In honour of Black History Month, culture writer Leah Renz takes a close look at Kara Walker’s most recent work, Fons Americanas, which directly addresses the traumas of black history
I do not typically associate slavery with play-doh. But the hand-moulded figures which populate Kara Walker’s fountain in London’s Tate Modern are at once playful and tragic, and their caricatured features are seeped not only in the flowing water of the fountain but also in a bloody colonial past.
Kara Walker’s impressive fountain stands at 13 metres tall in the centre of the Tate’s Turbine Hall. It is accompanied by a smaller oyster-shell sculpture inside which is the upturned face of a drowning boy; his tears pour continuously from two pleading eyes.
The larger fountain has two tiered ovals of very pale blue water speckled with miniature ships, corals and be-goggled swimmers. The first tier – named by Walker as ‘the Physical Impossibility of Blackness in the Mind of Someone White’ – contains sharks à la Damien Hirst’s famous formaldehydes. They represent the sharks which swam after the slave ships in the hope of a new victim thrown overboard. Even today, sharks continue to swim along these trade routes, contrary to their natural instincts.
There is also a dread-locked woman, kneeled over so that her hair covers her face; she looks like she’s crying. Rising up from these shallow rippled pools is a pedestal which mimics Victoria’s memorial outside Buckingham Palace. But this pedestal is not surrounded by muscled personifications of courage and victory, or other conventional classical characters.
This pedestal is ringed by more ambiguous figures. The first is a proud sailor in a general’s tricorne hat and a belly bulging out between his buttoned coat. Is he a slave-trader, grown fat with corrupt profits? Next to him is a withered tree with a swinging hangman’s noose, an unmistakeable reference to America’s history of racist lynchings.
Then, in a dizzying change of mood, there is a laughing woman with headdress beside a hunched boy, also crying. It is not clear what or who she represents. She could be a celebration of black beauty, of the richness of the African continent (complemented by the coconut in her hand), or, she may represent a caricatured figure of Queen Victoria, laughing in the face of the suffering her Empire inflicts. Through this interpretation, the child crouched inside her skirts then becomes a personification of Melancholy.

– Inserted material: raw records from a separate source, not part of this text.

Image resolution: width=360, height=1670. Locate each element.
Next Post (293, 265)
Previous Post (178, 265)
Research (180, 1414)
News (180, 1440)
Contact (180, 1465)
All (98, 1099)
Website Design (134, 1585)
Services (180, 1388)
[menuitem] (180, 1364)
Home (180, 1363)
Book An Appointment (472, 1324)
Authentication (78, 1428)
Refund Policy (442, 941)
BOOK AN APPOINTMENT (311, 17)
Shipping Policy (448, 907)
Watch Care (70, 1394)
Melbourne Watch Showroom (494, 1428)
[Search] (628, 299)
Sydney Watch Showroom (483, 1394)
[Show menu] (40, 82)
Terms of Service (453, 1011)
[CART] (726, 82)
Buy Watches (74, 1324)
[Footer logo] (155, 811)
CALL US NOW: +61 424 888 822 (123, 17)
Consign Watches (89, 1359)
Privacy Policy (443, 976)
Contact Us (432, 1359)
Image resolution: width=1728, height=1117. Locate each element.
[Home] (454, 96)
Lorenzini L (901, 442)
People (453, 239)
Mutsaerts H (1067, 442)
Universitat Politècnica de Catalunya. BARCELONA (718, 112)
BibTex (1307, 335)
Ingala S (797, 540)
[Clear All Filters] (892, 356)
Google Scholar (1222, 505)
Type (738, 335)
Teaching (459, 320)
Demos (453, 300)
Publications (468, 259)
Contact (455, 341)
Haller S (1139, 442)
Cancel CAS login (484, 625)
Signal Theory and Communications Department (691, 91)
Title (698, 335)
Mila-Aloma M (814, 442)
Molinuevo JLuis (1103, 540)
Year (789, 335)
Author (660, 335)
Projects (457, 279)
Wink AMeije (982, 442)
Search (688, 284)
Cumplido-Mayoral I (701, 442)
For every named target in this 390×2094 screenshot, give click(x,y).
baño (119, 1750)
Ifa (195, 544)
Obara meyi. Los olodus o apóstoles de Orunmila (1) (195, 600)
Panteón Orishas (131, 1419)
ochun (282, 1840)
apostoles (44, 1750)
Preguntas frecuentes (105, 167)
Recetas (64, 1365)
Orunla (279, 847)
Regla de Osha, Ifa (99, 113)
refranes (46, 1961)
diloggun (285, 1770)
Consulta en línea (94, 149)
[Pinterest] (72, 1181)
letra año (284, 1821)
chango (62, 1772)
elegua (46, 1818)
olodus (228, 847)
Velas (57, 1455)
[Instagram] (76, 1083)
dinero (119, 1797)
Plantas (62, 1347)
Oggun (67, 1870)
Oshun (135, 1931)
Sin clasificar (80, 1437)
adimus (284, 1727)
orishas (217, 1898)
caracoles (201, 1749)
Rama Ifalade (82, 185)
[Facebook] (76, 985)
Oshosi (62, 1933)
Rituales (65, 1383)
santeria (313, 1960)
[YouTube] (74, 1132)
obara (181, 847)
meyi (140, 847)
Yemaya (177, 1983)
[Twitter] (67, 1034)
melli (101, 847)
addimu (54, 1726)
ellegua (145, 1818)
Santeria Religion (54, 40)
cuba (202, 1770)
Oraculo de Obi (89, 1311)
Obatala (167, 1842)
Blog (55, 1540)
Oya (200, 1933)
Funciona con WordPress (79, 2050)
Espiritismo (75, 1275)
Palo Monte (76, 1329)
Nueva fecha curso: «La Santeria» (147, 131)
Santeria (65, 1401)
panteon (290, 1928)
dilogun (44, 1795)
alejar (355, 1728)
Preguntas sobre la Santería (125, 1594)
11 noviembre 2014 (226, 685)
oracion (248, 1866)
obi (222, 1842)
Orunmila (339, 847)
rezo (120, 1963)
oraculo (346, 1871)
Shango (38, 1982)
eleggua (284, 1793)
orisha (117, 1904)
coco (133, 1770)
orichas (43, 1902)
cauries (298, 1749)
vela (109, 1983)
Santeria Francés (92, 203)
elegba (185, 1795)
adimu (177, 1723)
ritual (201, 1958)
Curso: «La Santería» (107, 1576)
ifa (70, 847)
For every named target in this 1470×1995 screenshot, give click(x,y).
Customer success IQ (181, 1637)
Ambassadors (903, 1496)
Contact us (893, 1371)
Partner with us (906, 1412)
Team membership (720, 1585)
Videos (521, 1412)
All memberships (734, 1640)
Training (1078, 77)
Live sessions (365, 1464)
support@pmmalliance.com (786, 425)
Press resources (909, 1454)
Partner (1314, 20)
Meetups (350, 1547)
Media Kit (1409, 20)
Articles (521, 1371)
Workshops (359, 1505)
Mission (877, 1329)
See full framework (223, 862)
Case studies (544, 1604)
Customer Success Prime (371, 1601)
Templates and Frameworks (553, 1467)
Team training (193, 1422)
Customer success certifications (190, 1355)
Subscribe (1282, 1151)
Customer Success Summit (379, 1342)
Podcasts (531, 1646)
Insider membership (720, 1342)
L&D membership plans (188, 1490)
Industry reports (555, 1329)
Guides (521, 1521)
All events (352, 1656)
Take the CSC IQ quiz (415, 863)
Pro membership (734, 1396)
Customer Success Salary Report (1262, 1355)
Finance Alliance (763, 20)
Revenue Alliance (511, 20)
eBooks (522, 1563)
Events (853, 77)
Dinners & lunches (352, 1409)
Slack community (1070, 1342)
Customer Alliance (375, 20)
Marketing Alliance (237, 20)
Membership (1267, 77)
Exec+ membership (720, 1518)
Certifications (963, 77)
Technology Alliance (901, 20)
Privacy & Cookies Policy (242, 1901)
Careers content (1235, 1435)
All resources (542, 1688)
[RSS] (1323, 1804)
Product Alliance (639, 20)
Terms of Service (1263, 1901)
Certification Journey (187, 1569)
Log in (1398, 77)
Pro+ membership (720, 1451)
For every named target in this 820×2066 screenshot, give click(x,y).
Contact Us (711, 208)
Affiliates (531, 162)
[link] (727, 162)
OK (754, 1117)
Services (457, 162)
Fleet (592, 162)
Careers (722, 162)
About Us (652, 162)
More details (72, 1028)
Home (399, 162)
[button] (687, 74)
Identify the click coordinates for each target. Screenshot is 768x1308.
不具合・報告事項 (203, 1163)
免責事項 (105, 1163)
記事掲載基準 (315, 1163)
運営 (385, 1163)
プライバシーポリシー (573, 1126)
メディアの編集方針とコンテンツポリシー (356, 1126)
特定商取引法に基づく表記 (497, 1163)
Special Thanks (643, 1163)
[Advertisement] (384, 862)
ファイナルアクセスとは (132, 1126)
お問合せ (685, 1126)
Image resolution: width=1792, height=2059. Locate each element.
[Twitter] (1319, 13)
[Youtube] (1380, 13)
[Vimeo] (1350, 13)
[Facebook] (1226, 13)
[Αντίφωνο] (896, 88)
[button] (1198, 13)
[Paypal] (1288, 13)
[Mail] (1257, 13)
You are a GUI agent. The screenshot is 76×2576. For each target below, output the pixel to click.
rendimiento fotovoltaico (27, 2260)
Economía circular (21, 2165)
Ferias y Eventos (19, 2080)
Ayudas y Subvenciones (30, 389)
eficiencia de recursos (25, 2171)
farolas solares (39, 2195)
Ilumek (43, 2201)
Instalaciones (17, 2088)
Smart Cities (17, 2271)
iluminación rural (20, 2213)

Above all this, at the height of the fountain, is the arched figure of a black woman with water spurting from her breasts and, chillingly, from a slit in her neck. She is a reimagined Venus, displaced from her shell (which the crying boy now occupies) and transformed into an Afro-Caribbean priestess, both majestic and mutilated, a symbol of violence as well as fertility.
The full title of Fons Americanus, printed on the wall in the style of a carnival poster, further subverts the function of monuments. It invites the reader to “gasp plaintively” in a “friendly family setting” at the horrors of Empire and the transatlantic slave trade. Like the artwork itself, it is a disconcerting mix of humour and condemnation, and the reader is forced to consider their own reactions to monuments and other stories of the past.
This piece is a work about history, and how we remember the past. This country’s past does not consist solely of monarchs, big buildings and victorious naval battles. This country’s past spans across continents, shark-infested waters, and years of suffering and oppression. Fons Americanus raises up the victims of this colonialism. This is what we must remember, implies Walker. This, the evil of colonialism, is what must not be forgotten.